▶ Given text:
Objection 2: Further, it is written (Apoc. 21:1): "The first heaven and the first earth have passed away and the sea is no more." Now the heaven here denotes the air, as Augustine states (De Civ. Dei xx, 18); and the sea denotes the gathering together of the waters. Therefore it would seem that these three elements will be wholly destroyed.
Objection 3: Further, fire does not cleanse except in so far as other things are made to be its matter. If, then, fire cleanses the other elements, they must needs become its matter. Therefore they must pass into its nature, and consequently be voided of their own nature.
Objection 4: Further, the form of fire is the most noble of the forms to which elemental matter can attain. Now all things will be brought to the most noble state by this cleansing. Therefore the other elements will be wholly transformed into fire.
On the contrary, A gloss on 1 Cor. 7:31, "The fashion of this world passeth away," says: "The beauty, not the substance, passeth." But the very substance of the elements belongs to the perfection of the world. Therefore the elements will not be consumed as to their substance.
Further, this final cleansing that will be effected by fire will correspond to the first cleansing which was effected by water. Now the latter did not corrupt the substance of the elements. Therefore neither will the former which will be the work of fire.
I answer that, There are many opinions on this question. For some say that all the elements will remain as to their matter, while all will be changed as regards their imperfection; but that two of them will retain their respective substantial form, namely air and earth, while two of them, namely fire and water, will not retain their substantial form but will be changed to the form of heaven. In this way three elements, namely air, fire, and water, will be called "heaven"; although air will retain the same substantial form as it has now, since even now it is called "heaven." Wherefore (Apoc. 21:1) only heaven and earth are mentioned: "I saw," says he, "a new heaven and a new earth." But this opinion is altogether absurd: for it is opposed both to philosophy---which holds it impossible for the lower bodies to be in potentiality to the form of heaven, since they have neither a common matter, nor mutual contrariety---and to theology, since according to this opinion the perfection of the universe with the integrity of its parts will not be assured on account of two of the elements being destroyed.

▶ Requirement A:
Answer these from the passage on the elements:
(i) In Objection 2, what does "the sea" denote?
(ii) According to the gloss on 1 Cor. 7:31, what passes away and what does not?
(iii) In the first opinion described, which two elements keep their substantial form?
▶ Requirement B: Continue the passage on the elements from its last sentence.

▶ Provided data:
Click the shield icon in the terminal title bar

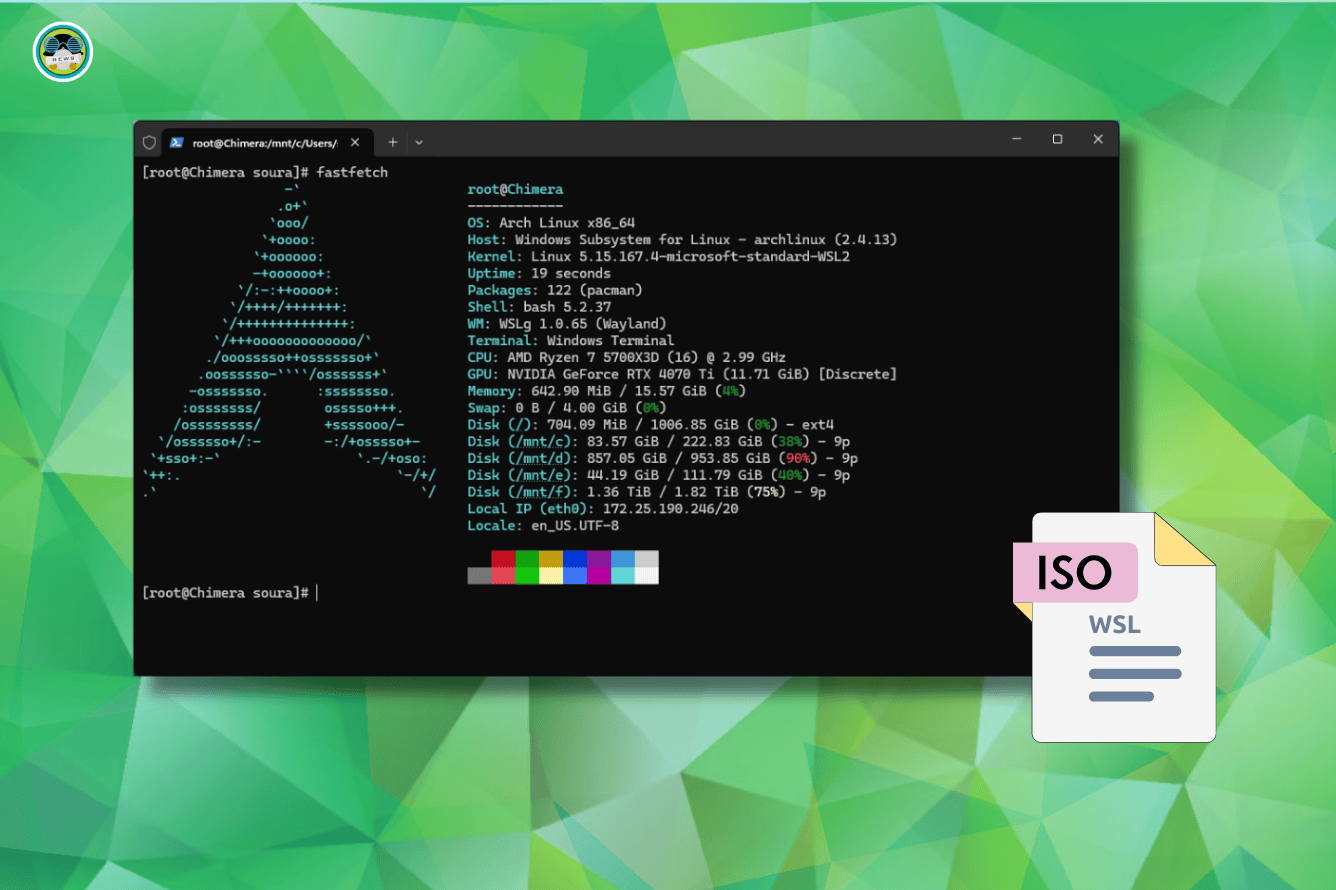(150, 142)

▶ Task result A:
(i) The gathering together of the waters.
(ii) The beauty passes away, not the substance.
(iii) Air and earth.

▶ Task result B:
Consequently "heaven" is taken to denote the fifth body, while all the elements are designated by "earth," as expressed in Ps. 148:7,8, "Praise the Lord from the earth" and afterwards, "fire, hail, snow, ice," etc.
Hence others say that all the elements will remain as to their substance, but that their active and passive qualities will be taken from them: even as they say too, that in a mixed body the elements retain their substantial form without having their proper qualities, since these are reduced to a mean, and a mean is neither of the extremes. And seemingly the following words of Augustine (De Civ. Dei xx, 16) would seem in agreement with this: "In this conflagration of the world the qualities of the corruptible elements that were befitting our corruptible bodies will entirely perish by fire: and the substance itself will have those qualities that become an immortal body."
However, this does not seem probable, for since the proper qualities of the elements are the effects of their substantial form, it seems impossible, as long as the substantial forms remain, for the aforesaid qualities to be changed, except for a time by some violent action: thus in hot water we see that by virtue of its species it returns to the cold temperature which it had lost by the action of fire, provided the species of water remain. Moreover, these same elemental qualities belong to the second perfection of the elements, as being their proper passions: nor is it probable that in this final consummation the elements will lose anything of their natural perfection. Wherefore it would seem that the reply to this question should be that the elements will remain as to their substance and proper qualities, but that they will be cleansed both from the stain which they contracted from the sins of men, and from the impurity resulting in them through their mutual action and passion: because when once the movement of the first movable body ceases, mutual action and passion will be impossible in the lower elements: and this is what Augustine calls the "qualities of corruptible elements," namely their unnatural dispositions by reason of which they come near to corruption.
Reply to Objection 1: That fire is said to engulf the four elements in so far as in some way it will cleanse them. But when it is said further that "it will consume two entirely," this does not mean that two of the elements are to be destroyed as to their substance, but that two will be more changed from the property which they have now. Some say that these two are fire and water which excel the others in their active qualities, namely heat and cold, which are the chief principles of corruption in other bodies; and since then there will be no action of fire and water which surpass the others in activity, they would seem especially to be changed from the virtue which they have now. Others, however, say that these two are air and water, on account of the various movements of these two elements, which movements they derive from the movement of the heavenly bodies. And since these movements will cease (such as the ebb and flow of the sea, and the disturbances of winds and so forth), therefore these elements especially will be changed from the property which they have now.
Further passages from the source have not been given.